▶ Selection:
——
In my first job after school, I worked for a very clever, but very precise man. His desk, unlike mine, was a model of pristine organisation with everything in its place. The stapler was just a little to the left of the silver pen holder, the blotter (yes it was that long ago!) was lined up squarely with the centre of the desk, the silver letter opener was to the right. And we noticed that he would meticulously realign everything any time he used or moved things.
I am slightly ashamed to admit that we used to sometimes nip in when he was out and move the pen holder about two inches to the left, or shift the blotter slightly so that it didn’t line up with the edge of the desk. We’d watch through the glass divider when he came back in, and we could see that he knew immediately that something was not right – we could see the irritation as he realigned not just the thing that was out of place, but everything else on the desk.
If you didn’t know him, though, you’d just see a cross and unsettled man (who, by the way was generally a nice and easy going person) sitting at a perfectly clean and organised desk.
We have a very precise sort of memory for the world around us – in humans, this memory tends to use mostly (but not exclusively) visual information. We need to know where things are in order to find our way to different places, we use landmarks to navigate. And we get a bit cross and unsettled if things that should be in a certain place have somehow got themselves out of place.
Despite this, we often fail to understand when our horses respond to similar situations. Many people report their horses being spooky or unsettled “for no good reason” – and when we can’t find a reason that makes sense to us, we say they’re just being silly.
But horses, like us, are very sensitive to changes in their world. There is a way, though, that they differ from us, and that’s in terms of the importance and relevance of this information to a horse. From an early age, humans are, quite literally, movers and shakers. We’re like the mole and the beaver – if something about our surroundings doesn’t appeal to us, we change it. We are active agents of change in our environment – like my old boss, we can just pick things up and put them back into the place where we’d like them, and if something in our environment suddenly goes missing, we have the ability to reason: we know that people can lift, shove, push, bury and otherwise sculpt the environment.
——
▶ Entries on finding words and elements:
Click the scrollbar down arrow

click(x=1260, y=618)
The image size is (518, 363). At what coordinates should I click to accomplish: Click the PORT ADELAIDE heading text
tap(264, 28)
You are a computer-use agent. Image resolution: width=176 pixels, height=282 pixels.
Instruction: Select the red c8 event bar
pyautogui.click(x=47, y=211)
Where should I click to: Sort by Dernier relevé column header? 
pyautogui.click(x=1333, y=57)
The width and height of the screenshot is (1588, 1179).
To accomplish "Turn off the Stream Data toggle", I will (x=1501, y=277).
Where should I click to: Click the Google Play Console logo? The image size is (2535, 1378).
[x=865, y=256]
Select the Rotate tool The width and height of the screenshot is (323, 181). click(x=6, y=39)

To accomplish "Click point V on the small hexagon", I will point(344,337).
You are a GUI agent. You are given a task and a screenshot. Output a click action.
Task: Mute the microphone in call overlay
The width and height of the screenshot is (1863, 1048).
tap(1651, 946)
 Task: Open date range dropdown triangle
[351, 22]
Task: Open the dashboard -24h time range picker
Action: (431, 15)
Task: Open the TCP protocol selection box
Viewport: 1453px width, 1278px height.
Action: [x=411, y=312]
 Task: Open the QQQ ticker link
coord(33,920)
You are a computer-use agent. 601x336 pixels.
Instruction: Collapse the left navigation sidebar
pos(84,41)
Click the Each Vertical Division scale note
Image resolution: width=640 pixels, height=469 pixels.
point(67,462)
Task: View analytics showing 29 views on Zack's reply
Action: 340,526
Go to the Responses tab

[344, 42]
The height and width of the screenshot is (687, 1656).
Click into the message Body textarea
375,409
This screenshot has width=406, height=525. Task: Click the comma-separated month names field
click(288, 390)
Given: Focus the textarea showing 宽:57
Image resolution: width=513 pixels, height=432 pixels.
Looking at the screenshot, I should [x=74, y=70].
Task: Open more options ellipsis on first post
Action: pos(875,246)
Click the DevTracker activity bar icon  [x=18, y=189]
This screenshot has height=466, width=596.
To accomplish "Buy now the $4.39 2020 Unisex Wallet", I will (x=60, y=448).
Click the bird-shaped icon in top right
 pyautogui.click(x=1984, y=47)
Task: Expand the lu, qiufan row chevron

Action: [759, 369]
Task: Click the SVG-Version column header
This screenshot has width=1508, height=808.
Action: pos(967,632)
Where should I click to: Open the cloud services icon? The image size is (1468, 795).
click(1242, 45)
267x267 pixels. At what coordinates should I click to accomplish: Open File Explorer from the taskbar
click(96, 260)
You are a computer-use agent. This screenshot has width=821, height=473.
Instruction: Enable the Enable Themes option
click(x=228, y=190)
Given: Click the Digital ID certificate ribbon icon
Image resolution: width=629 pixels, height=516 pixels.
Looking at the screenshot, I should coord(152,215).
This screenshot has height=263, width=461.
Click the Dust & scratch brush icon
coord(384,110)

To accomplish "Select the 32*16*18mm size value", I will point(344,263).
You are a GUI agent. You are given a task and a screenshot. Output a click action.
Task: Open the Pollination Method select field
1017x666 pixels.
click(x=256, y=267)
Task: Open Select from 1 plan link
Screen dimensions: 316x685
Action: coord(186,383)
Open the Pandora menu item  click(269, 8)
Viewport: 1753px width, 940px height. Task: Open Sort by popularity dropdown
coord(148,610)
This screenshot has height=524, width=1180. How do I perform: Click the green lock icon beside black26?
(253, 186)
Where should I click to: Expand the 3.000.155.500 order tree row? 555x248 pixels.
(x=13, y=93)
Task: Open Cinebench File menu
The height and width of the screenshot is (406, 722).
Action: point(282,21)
——
▶ Work to be completed: In the piece about horses noticing changes in their surroundings, what object sat to the right on the boss's desk? The items have no role in this.

▶ Exercise answer: The silver letter opener.